• **Exercise brief**:
Nothing beyond the line containing "Task: Toggle the" is to be printed; print exactly each line from the start of the records below through that line, leaving out pictures.

• • • •

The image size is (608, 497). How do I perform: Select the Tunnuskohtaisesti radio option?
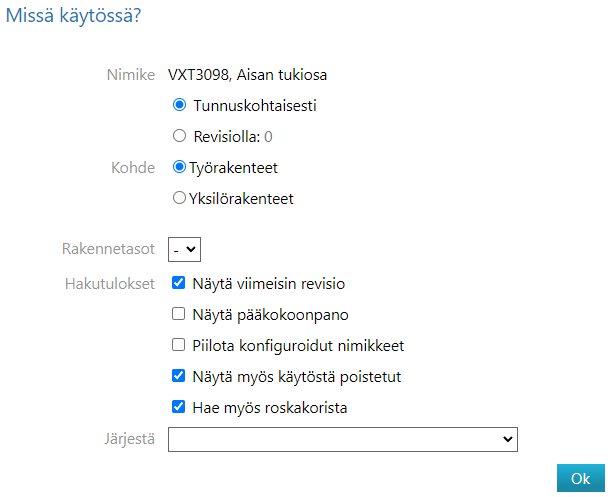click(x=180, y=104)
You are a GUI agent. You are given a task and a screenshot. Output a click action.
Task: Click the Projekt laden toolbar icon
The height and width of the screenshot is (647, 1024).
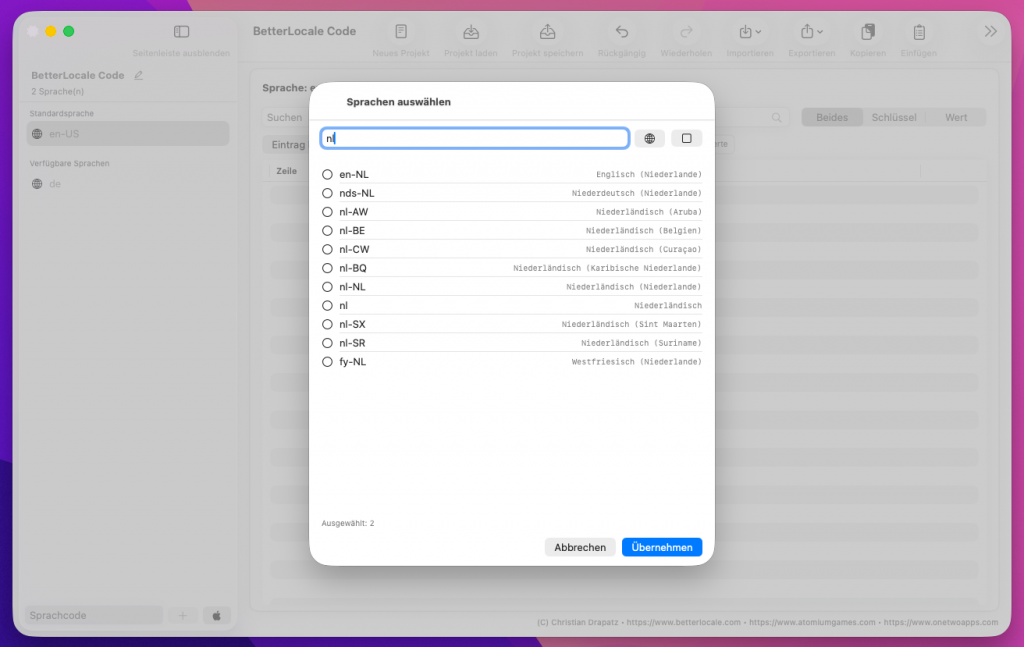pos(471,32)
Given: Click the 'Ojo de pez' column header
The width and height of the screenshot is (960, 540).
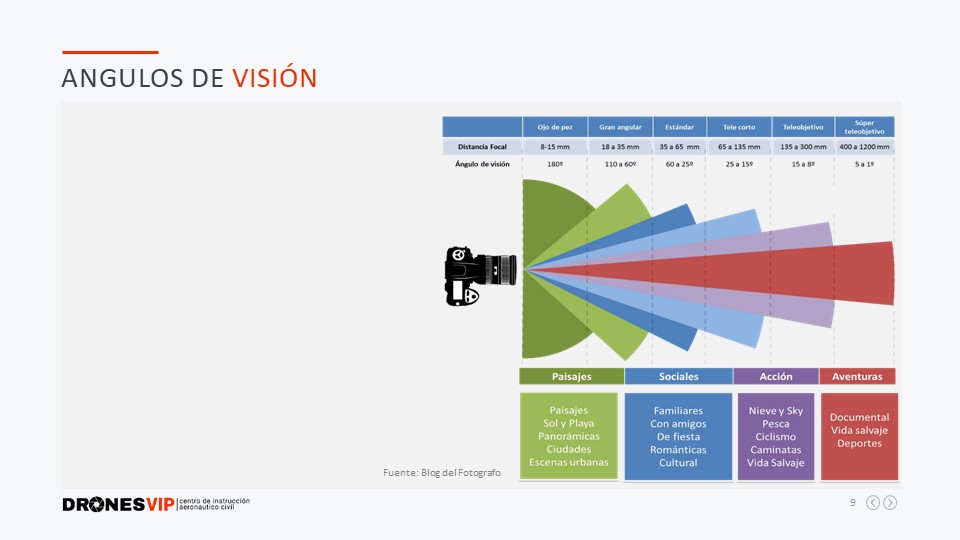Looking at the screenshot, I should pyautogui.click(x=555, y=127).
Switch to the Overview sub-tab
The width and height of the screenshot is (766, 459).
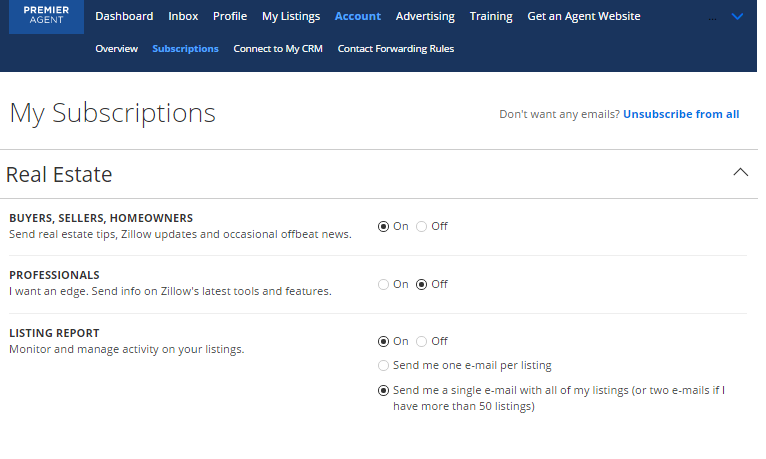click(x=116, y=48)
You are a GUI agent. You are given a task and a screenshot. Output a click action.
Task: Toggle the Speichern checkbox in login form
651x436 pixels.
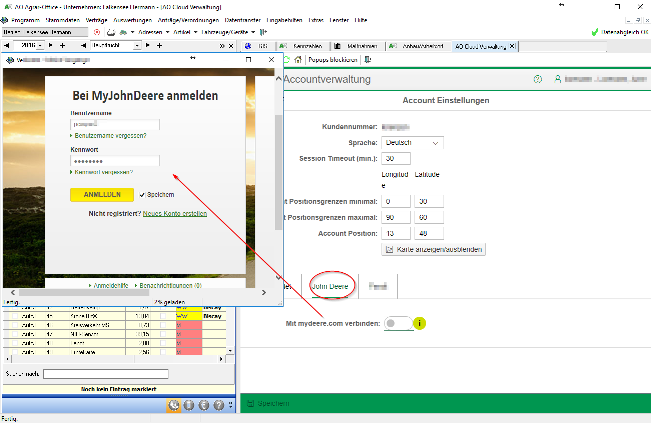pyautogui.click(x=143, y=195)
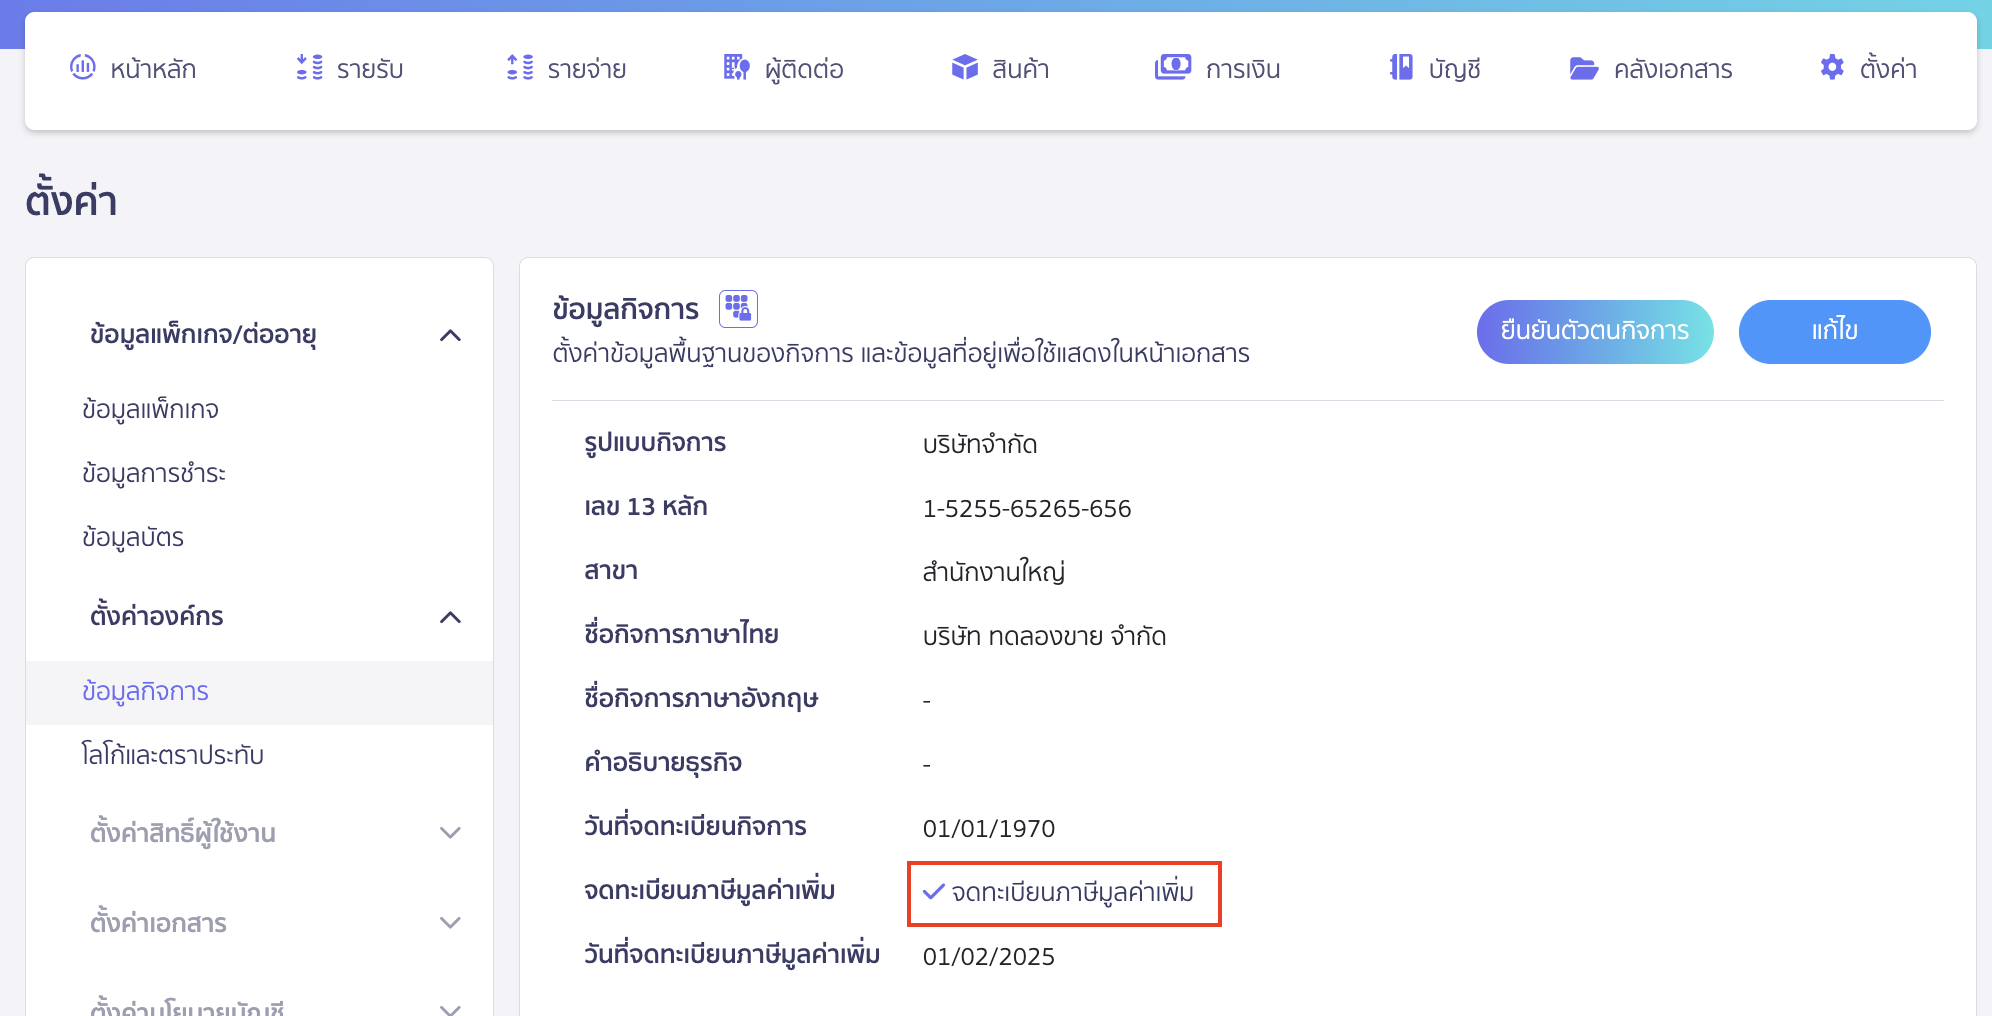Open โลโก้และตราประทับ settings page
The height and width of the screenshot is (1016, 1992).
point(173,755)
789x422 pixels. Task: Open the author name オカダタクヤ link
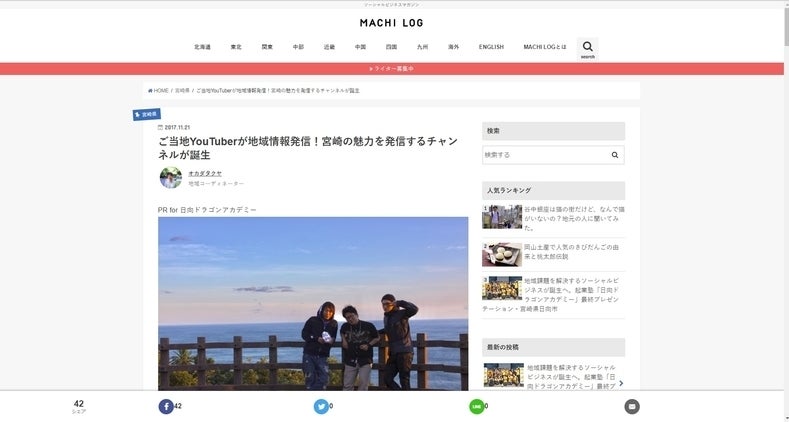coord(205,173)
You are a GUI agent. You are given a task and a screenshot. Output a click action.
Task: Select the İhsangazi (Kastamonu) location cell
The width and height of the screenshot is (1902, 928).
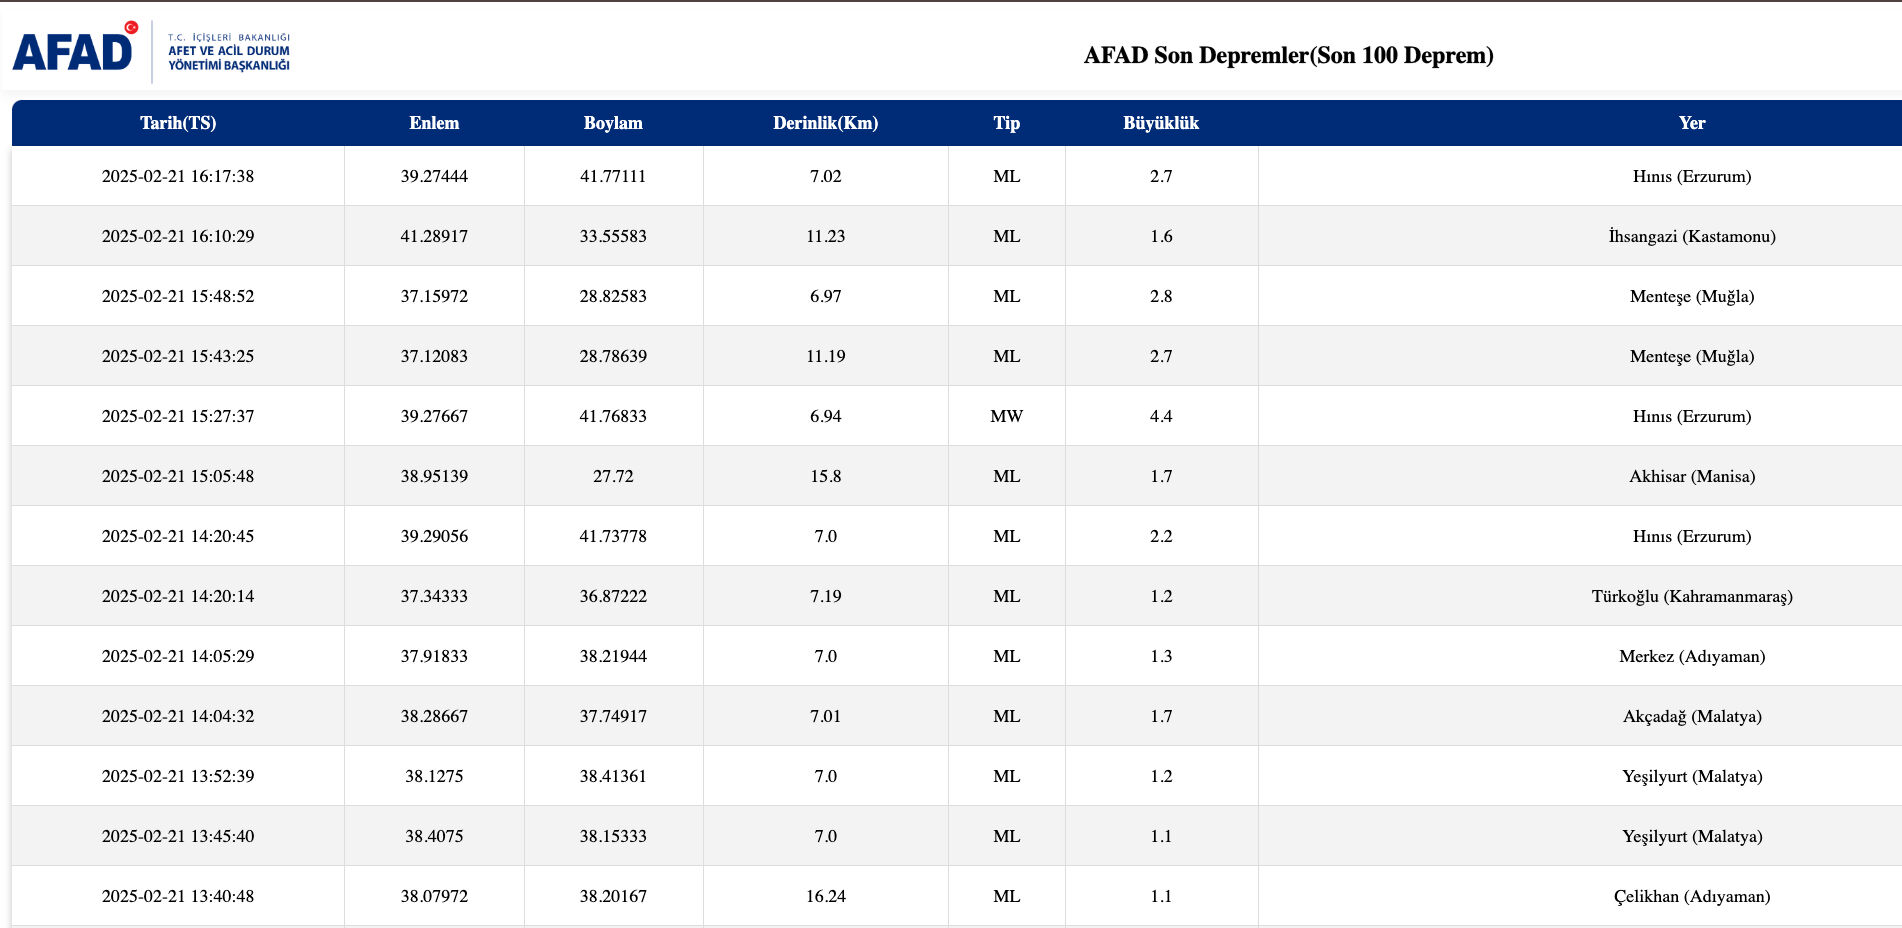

• • • •

• **Answer space**:
The image size is (608, 497). How do I perform: Select the Tunnuskohtaisesti radio option?
click(x=180, y=104)
You are a GUI agent. You are given a task and a screenshot. Output a click action.
Task: Click the Projekt laden toolbar icon
The height and width of the screenshot is (647, 1024).
pos(471,32)
Given: Click the 'Ojo de pez' column header
The width and height of the screenshot is (960, 540).
Looking at the screenshot, I should pyautogui.click(x=555, y=127).
Switch to the Overview sub-tab
The width and height of the screenshot is (766, 459).
click(x=116, y=48)
You are a GUI agent. You are given a task and a screenshot. Output a click action.
Task: Toggle the Speichern checkbox in login form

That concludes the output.